• _Compito scritto A_: Riscrivi tutte le righe dei record, dall'inizio fino a quella che contiene "(x=964, y=33)", entrambe comprese. Lascia le richieste come sono e aggiungi 15 a ogni numero delle coordinate date come risposta.

La crisi economica nella quale siamo ancora immersi, oltre che generare disoccupati, fa crollare la motivazione nei confronti della stessa formazione.

È da molto tempo che l’UE dice di spronare i giovani a dedicarsi ad attività indipendenti offrendo programmi che formino una professionalità non solo sotto l’aspetto tecnico, ma anche sotto il profilo imprenditoriale, agevolando la creazione di piccole e medie imprese in particolare cooperative.

Nel corso del mese di agosto 2013 il quotidiano la Repubblica ha pubblicato una serie di servizi sui giovani che ce l’hanno fatta, i quali cioè hanno realizzato uno startup di impresa e ora si sono inseriti con successo nel mercato del lavoro.
Sono giovani che hanno conseguito una formazione elevata, perché si sono resi conto che il realizzare un’idea innovativa richiede un forte investimento sul capitale umano; non solo sono rimasti in Italia, ma sono presenti un po’ in tutto il Paese, comprese le tanto marginalizzate regioni del Sud. Hanno trovato sostegni economici allo sviluppo delle loro imprese, ma soprattutto politiche pubbliche che anziché finanziare enti di formazione professionale sempre legati alle statistiche dell’esistente mercato del lavoro, hanno dato direttamente ai giovani la possibilità di realizzare l’idea.

Difficile ottenere qualcosa di innovativo se si guarda soltanto al lavoro che c’è e che viene a mancare per effetto della chiusura delle aziende tradizionali, e ancora meno stimolante è una scuola che pratica un orientamento legato alle opportunità lavorative e non centrato sulla persona e sullo sviluppo creativo.

• _Dati per individuare obiettivi visibili_:

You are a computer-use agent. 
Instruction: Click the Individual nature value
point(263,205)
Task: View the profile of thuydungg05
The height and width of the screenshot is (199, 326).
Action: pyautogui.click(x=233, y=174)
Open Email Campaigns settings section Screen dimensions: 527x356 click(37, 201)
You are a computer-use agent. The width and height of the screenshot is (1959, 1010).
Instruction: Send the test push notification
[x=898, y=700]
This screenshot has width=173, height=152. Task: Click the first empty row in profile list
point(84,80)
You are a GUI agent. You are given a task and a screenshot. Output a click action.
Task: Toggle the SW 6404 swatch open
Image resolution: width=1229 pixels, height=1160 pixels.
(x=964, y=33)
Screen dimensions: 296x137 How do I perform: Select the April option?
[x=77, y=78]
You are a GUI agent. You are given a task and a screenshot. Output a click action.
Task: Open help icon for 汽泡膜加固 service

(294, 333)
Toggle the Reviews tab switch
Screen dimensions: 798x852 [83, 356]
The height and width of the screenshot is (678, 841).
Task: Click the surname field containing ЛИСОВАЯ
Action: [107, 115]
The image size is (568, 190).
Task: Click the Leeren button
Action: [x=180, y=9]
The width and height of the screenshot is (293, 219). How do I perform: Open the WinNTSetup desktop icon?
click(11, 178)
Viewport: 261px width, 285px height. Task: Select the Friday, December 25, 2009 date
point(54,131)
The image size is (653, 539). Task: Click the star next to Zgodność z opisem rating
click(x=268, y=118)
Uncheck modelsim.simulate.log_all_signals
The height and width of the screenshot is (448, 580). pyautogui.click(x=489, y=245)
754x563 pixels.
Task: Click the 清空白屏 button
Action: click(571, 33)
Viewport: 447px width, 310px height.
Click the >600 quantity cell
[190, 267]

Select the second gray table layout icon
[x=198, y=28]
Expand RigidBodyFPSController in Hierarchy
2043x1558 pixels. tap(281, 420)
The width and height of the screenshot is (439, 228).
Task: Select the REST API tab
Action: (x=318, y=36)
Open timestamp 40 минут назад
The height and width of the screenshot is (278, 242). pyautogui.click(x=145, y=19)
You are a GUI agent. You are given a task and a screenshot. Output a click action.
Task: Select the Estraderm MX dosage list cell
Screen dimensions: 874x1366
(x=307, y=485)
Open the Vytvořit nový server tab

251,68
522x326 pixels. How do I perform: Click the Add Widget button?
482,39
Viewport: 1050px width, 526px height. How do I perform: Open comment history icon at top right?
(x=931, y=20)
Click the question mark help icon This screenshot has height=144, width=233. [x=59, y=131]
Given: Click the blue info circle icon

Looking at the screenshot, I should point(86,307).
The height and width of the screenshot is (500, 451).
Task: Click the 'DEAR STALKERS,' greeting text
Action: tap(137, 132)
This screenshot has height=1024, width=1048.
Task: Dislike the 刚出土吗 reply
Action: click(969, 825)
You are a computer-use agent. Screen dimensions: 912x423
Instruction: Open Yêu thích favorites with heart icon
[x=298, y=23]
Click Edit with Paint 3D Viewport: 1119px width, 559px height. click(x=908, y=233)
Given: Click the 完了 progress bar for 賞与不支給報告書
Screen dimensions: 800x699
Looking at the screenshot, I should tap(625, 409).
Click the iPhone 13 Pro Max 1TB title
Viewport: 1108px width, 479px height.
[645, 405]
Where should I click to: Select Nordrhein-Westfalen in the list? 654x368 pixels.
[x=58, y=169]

• _Compito scritto B_: Scrivi il seguito del testo sui giovani e la creazione d'impresa, a partire dalla sua ultima frase.

• _Risultato del compito A_:
You are a computer-use agent. 
Instruction: Click the Individual nature value
point(278,220)
Task: View the profile of thuydungg05
The height and width of the screenshot is (199, 326).
Action: pyautogui.click(x=248, y=189)
Open Email Campaigns settings section Screen dimensions: 527x356 click(52, 216)
You are a computer-use agent. The width and height of the screenshot is (1959, 1010).
Instruction: Send the test push notification
[x=913, y=715]
This screenshot has width=173, height=152. Task: Click the first empty row in profile list
point(99,95)
You are a GUI agent. You are given a task and a screenshot. Output a click action.
Task: Toggle the SW 6404 swatch open
Image resolution: width=1229 pixels, height=1160 pixels.
(x=979, y=48)

• _Risultato del compito B_:
Nel nostro ordinamento scolastico queste sollecitazioni sono presenti fin dalla scuola dell’infanzia. La pedagogia dell’autoimprenditorialità implica il superamento di un insegnamento essenzialmente astratto, l’assunzione di uno stile che aiuti i giovani ad acquisire autonomia nell’apprendere e la capacità di assumere conoscenze e competenze a partire dai problemi concreti.

Fin dalla più tenera età occorre sviluppare nel bambino la capacità di orientarsi e di compiere scelte autonome in contesti diversi, per arrivare alla consapevolezza di sé e delle proprie possibilità, all’autodecisione, all’uso delle conoscenze stesse sul piano personale e sociale. È con la scuola media che si parla di conquista della propria identità, di capacità di prendere decisioni realistiche nell’immediato e nel futuro, pur senza rinunciare a sviluppare un progetto di vita personale.

Con la scuola superiore il progetto orientativo raggiunge un punto culminante. Orientamento e riorientamento dovrebbero essere strategie educative della scuola stessa, cogliendo gli stimoli provenienti dall’esterno, per inserire nel predetto progetto di vita la pianificazione del futuro professionale. La capacità di auto-orientamento è frutto di esercizio che l’educazione deve saper guidare o correggere.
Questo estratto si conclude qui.